Required work:
Working through the records below, count the lines that include "Clear". The reply is that number alone.

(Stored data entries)
┌────────

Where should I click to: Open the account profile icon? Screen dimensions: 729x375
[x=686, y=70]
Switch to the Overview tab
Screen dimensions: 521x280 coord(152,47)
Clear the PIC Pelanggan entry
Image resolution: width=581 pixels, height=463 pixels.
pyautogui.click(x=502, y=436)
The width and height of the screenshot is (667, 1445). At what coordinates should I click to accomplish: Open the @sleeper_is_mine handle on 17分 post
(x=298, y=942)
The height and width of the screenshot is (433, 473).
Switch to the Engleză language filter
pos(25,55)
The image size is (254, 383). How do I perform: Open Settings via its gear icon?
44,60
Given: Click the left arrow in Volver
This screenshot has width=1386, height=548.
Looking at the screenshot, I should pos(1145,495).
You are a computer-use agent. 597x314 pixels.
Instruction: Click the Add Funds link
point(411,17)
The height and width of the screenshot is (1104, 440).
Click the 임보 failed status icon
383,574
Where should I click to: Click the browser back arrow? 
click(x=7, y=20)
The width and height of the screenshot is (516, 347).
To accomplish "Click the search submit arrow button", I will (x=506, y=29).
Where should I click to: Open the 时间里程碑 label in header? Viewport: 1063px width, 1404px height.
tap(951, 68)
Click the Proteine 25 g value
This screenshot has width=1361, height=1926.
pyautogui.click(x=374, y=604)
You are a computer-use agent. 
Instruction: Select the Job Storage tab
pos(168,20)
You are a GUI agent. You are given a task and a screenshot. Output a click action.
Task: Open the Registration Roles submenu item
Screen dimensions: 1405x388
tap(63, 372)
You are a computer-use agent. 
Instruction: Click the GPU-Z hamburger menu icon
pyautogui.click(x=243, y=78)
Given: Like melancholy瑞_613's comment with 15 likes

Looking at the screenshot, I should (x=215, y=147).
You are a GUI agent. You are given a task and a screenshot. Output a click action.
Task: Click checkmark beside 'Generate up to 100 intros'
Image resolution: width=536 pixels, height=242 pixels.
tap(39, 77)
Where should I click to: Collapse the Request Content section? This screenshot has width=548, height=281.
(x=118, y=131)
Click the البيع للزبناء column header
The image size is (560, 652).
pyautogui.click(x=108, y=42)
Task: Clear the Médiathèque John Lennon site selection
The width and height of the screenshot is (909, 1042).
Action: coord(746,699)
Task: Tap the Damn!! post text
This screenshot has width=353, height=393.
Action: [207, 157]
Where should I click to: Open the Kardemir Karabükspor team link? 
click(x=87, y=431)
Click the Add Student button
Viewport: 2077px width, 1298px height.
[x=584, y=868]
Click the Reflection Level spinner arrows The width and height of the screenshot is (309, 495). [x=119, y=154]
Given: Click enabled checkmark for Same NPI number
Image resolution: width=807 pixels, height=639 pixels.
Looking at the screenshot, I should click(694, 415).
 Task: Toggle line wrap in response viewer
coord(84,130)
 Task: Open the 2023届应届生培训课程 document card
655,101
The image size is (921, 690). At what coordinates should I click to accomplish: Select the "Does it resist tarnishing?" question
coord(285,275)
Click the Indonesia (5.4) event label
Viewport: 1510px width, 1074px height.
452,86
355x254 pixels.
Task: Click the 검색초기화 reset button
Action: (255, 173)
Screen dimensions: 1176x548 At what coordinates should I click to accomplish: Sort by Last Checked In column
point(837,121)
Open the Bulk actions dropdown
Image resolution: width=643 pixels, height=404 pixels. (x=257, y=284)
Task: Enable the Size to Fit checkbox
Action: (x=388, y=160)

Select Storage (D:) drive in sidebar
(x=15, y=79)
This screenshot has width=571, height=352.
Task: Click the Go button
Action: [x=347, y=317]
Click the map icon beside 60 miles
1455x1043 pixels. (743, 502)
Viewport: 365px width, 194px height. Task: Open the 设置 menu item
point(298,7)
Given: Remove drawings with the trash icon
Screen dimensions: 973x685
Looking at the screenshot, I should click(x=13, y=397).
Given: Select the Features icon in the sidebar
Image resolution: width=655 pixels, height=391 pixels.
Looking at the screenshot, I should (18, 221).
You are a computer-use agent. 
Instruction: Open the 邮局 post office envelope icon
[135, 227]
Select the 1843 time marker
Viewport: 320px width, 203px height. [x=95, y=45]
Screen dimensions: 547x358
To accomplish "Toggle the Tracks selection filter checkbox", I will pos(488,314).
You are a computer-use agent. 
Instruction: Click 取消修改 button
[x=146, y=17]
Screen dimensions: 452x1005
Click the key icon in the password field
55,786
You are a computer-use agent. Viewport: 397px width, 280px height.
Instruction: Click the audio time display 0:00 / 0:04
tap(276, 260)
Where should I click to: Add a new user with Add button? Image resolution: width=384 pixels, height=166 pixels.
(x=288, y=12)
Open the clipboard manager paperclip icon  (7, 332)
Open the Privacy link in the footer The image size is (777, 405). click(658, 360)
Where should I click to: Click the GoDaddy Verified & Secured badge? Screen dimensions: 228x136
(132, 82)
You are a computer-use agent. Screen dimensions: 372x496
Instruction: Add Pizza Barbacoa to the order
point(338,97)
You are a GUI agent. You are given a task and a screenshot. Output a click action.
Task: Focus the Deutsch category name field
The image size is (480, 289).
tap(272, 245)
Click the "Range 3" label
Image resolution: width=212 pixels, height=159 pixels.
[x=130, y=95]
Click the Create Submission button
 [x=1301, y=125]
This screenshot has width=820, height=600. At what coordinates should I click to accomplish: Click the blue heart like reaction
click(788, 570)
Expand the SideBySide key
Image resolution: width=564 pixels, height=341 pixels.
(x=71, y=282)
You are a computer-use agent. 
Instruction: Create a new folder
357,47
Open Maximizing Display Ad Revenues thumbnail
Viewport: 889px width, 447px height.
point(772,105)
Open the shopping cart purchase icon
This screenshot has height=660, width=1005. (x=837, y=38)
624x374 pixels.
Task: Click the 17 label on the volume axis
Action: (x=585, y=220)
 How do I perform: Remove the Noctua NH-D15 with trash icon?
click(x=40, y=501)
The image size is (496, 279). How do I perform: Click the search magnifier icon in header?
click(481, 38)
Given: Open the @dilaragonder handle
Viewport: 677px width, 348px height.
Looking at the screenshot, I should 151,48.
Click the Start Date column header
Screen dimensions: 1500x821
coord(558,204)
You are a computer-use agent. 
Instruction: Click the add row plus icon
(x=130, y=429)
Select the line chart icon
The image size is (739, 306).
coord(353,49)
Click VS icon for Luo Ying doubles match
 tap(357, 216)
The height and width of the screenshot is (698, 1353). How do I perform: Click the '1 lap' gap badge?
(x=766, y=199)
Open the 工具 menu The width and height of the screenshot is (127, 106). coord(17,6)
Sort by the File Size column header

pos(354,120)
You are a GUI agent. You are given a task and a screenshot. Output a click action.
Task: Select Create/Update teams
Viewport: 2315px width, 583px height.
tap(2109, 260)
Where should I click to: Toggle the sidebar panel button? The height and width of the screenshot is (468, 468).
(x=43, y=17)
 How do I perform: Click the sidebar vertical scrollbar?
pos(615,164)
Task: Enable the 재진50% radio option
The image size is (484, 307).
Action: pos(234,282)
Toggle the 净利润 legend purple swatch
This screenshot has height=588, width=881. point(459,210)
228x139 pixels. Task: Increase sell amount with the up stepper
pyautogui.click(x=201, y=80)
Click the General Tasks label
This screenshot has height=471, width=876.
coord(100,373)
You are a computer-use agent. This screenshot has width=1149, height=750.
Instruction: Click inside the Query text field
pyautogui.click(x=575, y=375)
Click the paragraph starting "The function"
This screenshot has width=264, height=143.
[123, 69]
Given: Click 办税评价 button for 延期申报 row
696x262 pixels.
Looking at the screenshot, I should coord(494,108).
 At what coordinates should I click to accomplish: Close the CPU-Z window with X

└────────

Exercise response:
2